Quote 79
Our first act as free men was to throw ourselves onto the provisions. That’s all we thought about. No thought of revenge, or of parents. Only of bread.
And even when we were no longer hungry, not one of us thought of revenge. The next day, a few of the young men ran into Weimar to bring back some potatoes and clothes—and to sleep with girls. But still no trace of revenge. (9.22-23)
What does this show about what freedom means to the freed Jews? Maybe at first since they had been so deprived, freedom meant the ability to satisfy their physical needs, to eat. But why not think of revenge? Freedom seems to mean more than the ability to punish their enemies.
Quote 80
One day when I was able to get up, I decided to look at myself in the mirror on the opposite wall. I had not seen myself since the ghetto.
From the depths of the mirror, a corpse was contemplating me.
The look in his eyes as he gazed at me has never left me. (9.25-27)

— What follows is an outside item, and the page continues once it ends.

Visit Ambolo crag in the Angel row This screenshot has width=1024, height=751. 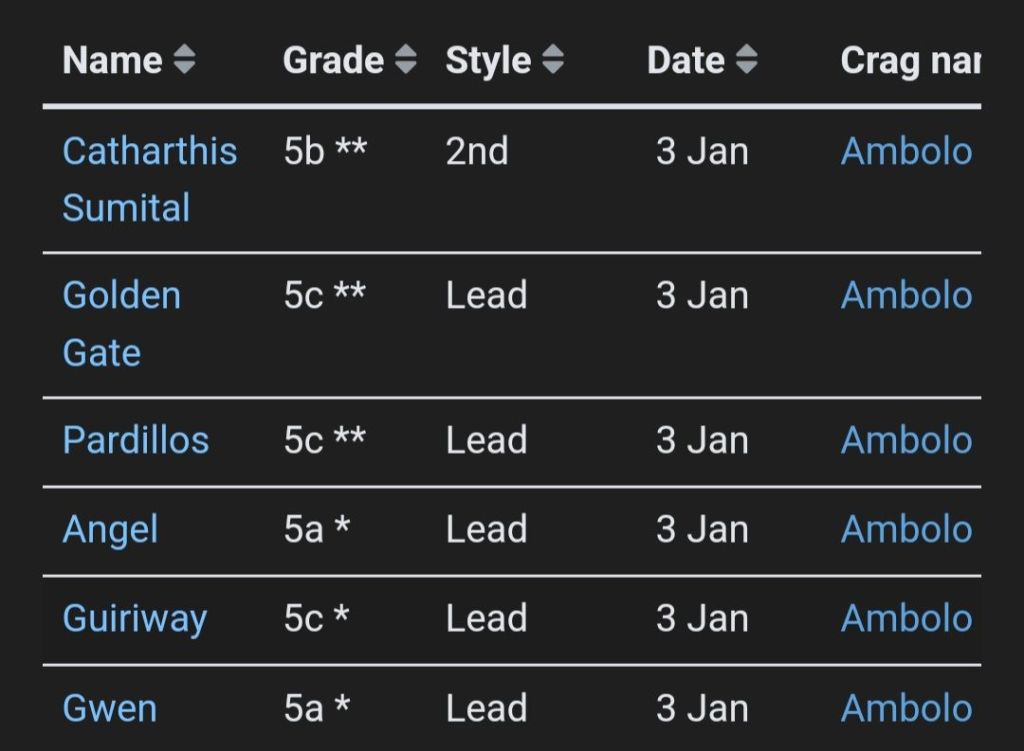[x=906, y=529]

Though liberated physically, the presence of death and the horrors Eliezer experienced remain with him.
Quote 81
He [Moishe] told me what had happened to him and his companions. The train with the deportees had crossed the Hungarian border and, once in Polish territory, had been taken over by the Gestapo. The train had stopped. The Jews were ordered to get off and onto waiting trucks. The trucks headed toward a forest. There everybody was ordered to get out. They were forced to dig huge trenches. When they had finished their work, the men from the Gestapo began theirs. Without passion or haste, they shot their prisoners, who were forced to approach the trench one by one and offer their necks. Infants were tossed into the air and used as targets for the machine guns.
[…]
But people not only refused to believe his tales, they refused to listen. Some even insinuated that he only wanted their pity, that he was imagining things. Others flatly said that he had gone mad. (1.29-31)
The violence Moishe witnesses and reports to the Jews in Sighet is so extreme and dispassionate that they don’t believe him. They find the violence so excessive that they chalk it up to Moishe’s imagination.